Human Development Report
The Human Development Report is an extensive document put together each year by the United Nations Development Program (UNDP). Despite its scope, it is surprisingly accessible to the interested reader. It features a significant amount of analysis on the year's theme (such as 'water' or 'trade') and provides a detailed body of statistics on the state of human development in all the world's countries, It does this via statistics in different areas of life and an overall Human Development Index which is the weighted average of its measures in health, education and income. As well as the reports themselves, the UNDP provide direct access to some of their most interesting statistical data.
The Copenhagen Consensus
The Copenhagen Consensus is a process for establishing a set of global priorities . Every two years, experts in fields such as global health, education, and conflict prepare reports on how their problems can be most efficiently addressed, and these proposals are then ranked by a panel of leading economists.
CIA World Factbook
The CIA World Factbook contains detailed statistics about all countries as well as aggregate statistics for the world as a whole. It is not focused on poverty, but nevertheless contains a wealth of comparative information.

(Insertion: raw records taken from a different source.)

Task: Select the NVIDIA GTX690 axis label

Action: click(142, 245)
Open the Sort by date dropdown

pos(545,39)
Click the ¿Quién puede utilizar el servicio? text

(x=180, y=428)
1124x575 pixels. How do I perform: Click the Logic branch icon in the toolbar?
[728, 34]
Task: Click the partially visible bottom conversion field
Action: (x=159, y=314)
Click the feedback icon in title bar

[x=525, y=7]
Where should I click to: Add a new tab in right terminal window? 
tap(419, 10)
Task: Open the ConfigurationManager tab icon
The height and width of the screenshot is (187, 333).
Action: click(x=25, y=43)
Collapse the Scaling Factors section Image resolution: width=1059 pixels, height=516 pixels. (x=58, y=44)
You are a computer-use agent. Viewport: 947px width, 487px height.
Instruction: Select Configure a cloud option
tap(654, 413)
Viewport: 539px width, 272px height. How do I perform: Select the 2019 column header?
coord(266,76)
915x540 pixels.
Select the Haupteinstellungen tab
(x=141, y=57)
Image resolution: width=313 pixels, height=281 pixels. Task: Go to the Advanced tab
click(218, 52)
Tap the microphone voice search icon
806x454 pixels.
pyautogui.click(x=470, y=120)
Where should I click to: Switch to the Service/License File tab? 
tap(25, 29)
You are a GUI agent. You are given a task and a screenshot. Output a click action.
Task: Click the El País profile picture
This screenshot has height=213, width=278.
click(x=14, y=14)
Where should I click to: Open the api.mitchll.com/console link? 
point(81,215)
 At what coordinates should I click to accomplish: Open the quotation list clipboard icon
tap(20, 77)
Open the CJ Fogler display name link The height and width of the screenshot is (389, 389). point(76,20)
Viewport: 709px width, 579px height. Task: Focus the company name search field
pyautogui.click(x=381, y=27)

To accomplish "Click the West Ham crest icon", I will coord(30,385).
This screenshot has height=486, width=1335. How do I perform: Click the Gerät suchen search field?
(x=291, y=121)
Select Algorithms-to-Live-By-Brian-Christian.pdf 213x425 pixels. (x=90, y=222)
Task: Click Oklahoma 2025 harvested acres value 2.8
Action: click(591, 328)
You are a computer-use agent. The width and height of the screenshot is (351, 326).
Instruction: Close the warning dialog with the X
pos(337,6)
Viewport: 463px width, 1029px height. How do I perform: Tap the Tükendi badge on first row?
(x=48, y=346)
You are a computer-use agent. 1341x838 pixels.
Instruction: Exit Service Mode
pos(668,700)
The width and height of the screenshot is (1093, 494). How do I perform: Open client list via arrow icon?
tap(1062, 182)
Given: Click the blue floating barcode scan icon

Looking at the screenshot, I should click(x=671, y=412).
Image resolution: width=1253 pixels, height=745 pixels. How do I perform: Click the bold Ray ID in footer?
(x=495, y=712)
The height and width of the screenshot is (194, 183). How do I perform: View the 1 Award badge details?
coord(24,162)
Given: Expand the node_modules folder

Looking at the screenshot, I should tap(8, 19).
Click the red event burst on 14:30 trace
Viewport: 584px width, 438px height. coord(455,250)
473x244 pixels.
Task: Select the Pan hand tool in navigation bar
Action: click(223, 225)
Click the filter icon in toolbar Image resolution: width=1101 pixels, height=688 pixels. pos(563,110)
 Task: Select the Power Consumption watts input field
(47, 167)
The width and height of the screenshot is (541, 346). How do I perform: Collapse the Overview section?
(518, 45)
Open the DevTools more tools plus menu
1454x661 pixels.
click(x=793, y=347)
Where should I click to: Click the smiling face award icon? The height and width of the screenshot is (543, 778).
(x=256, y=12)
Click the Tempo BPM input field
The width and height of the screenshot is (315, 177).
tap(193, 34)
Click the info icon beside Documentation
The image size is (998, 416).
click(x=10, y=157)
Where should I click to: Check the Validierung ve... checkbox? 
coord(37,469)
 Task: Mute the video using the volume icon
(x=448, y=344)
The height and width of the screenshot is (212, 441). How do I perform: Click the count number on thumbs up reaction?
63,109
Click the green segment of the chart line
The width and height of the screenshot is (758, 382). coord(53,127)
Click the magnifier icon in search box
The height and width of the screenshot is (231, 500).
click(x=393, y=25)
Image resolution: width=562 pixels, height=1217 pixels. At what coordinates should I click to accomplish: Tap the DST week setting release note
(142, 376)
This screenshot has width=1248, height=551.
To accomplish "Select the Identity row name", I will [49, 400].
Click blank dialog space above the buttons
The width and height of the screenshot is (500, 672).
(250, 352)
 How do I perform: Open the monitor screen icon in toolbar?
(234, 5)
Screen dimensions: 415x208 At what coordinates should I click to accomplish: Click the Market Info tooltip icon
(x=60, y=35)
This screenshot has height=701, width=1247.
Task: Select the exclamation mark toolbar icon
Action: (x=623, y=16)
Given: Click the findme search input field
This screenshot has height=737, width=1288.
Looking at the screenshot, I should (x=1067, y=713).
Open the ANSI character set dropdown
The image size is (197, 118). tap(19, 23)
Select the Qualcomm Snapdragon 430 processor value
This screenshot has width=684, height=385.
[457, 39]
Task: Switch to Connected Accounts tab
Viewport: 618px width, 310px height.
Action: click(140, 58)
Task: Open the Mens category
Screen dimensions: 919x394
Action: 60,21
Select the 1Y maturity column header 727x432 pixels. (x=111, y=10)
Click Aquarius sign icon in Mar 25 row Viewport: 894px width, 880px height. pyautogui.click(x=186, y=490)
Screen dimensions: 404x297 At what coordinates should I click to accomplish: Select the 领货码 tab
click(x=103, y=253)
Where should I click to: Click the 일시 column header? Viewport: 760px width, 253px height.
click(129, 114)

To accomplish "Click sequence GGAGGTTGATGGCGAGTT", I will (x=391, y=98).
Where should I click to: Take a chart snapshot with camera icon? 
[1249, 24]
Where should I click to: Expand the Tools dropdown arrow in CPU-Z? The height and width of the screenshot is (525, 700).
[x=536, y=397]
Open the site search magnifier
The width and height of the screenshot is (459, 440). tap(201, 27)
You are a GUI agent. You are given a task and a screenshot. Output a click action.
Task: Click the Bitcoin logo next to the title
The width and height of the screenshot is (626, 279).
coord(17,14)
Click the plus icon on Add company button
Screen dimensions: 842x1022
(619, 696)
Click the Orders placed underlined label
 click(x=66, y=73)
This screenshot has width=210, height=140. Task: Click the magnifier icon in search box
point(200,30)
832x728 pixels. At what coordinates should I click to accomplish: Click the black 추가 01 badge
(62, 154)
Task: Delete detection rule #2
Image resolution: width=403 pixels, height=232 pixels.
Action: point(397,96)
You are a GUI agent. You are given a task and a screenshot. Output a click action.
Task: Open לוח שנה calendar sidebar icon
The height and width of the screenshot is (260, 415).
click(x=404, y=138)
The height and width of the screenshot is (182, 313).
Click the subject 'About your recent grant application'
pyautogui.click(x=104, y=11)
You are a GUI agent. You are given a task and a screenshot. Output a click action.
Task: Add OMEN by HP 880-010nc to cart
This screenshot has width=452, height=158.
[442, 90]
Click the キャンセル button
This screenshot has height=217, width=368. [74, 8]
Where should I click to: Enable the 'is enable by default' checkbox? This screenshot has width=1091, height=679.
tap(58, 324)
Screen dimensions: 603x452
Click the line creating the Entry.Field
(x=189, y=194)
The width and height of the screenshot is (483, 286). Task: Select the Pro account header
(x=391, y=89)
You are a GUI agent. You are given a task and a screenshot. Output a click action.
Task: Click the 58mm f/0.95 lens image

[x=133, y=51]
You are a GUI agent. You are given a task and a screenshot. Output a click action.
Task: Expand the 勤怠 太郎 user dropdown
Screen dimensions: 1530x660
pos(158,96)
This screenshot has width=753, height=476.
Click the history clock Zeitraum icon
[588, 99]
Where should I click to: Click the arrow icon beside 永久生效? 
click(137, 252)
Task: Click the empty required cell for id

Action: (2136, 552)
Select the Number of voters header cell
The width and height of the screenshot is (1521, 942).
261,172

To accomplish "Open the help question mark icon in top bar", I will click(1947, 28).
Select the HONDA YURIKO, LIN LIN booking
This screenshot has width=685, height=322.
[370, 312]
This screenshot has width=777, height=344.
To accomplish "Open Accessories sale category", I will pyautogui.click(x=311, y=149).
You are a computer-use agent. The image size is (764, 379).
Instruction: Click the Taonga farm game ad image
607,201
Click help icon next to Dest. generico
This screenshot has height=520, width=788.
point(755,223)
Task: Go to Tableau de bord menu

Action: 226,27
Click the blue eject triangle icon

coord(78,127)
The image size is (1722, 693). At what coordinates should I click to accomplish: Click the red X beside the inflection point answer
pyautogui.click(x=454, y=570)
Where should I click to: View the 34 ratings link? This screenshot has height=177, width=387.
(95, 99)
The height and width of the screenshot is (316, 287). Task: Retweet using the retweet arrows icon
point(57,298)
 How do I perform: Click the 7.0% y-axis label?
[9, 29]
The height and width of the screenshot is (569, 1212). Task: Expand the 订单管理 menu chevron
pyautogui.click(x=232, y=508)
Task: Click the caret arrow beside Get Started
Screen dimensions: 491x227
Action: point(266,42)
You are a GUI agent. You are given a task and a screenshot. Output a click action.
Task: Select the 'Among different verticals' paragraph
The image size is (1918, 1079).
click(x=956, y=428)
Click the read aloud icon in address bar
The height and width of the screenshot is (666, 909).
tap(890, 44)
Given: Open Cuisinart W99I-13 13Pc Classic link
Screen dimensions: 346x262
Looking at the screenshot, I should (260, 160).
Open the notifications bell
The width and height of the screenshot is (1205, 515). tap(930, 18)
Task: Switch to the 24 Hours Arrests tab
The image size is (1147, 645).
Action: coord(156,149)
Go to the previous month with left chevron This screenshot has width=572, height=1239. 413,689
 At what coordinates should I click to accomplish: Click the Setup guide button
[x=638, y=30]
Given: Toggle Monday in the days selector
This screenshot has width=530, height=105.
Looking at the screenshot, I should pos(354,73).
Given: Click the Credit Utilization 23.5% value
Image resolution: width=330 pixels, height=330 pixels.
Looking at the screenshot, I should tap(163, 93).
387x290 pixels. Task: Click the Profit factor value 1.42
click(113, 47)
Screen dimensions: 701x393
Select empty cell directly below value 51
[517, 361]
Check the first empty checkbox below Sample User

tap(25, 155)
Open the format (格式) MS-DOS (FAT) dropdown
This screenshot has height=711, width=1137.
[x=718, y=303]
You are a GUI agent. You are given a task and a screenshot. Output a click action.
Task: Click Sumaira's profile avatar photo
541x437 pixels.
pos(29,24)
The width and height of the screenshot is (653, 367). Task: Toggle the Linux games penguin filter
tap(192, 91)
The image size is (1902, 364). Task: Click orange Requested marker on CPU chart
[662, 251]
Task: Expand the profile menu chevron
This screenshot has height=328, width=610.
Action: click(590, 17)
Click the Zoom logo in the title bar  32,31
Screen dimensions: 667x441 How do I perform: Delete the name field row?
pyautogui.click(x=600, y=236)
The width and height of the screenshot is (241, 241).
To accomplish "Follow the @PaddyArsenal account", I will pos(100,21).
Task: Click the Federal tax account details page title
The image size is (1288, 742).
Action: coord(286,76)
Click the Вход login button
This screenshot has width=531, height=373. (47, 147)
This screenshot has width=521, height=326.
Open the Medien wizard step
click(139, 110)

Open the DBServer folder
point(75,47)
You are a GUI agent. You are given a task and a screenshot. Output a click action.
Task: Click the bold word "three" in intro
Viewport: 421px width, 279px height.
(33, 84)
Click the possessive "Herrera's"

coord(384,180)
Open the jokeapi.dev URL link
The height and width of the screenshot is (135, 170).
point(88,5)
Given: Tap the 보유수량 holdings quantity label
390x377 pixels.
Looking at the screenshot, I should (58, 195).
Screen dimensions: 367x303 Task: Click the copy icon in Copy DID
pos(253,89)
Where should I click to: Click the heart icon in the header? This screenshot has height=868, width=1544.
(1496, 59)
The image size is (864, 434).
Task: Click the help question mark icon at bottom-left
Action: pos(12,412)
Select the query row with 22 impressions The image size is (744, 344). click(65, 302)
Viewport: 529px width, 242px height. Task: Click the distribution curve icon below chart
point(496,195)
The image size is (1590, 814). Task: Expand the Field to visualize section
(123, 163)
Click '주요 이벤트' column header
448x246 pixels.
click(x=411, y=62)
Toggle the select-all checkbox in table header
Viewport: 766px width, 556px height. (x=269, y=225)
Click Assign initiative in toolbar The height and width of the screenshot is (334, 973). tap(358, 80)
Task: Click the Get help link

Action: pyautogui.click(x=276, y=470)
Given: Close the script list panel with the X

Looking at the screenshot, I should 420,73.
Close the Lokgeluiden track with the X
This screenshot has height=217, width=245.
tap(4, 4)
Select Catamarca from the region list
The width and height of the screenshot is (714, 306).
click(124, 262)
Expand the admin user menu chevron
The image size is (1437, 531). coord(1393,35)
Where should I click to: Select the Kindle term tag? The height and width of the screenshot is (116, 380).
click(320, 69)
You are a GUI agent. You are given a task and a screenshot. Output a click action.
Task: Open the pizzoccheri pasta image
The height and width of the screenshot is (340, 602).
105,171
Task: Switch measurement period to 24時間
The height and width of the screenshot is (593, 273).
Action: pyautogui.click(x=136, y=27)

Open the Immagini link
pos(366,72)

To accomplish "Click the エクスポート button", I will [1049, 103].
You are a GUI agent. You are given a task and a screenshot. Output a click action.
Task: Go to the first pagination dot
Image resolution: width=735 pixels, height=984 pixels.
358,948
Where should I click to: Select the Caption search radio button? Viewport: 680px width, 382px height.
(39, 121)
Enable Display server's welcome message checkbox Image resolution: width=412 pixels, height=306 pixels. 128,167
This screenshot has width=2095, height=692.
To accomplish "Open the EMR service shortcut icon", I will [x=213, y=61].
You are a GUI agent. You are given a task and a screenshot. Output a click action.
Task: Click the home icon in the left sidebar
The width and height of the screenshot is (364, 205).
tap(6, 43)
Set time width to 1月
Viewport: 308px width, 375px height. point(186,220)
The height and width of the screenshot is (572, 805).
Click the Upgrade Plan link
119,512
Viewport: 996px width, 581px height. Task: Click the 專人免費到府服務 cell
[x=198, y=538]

Gapminder is an organization dedicated to development statistics. Their mission has two parts. The first is to open up to the public the huge amount of development data that has been gathered by the UN and other publicly funded groups. The second is to present new ways of easily understanding this complex data. They are doing this via their online visualizing software, Trendalyzer, which is a very useful tool for examining the state of the world and its historical trends. Their excellent presentations explain many of Trendalyzer's powerful features.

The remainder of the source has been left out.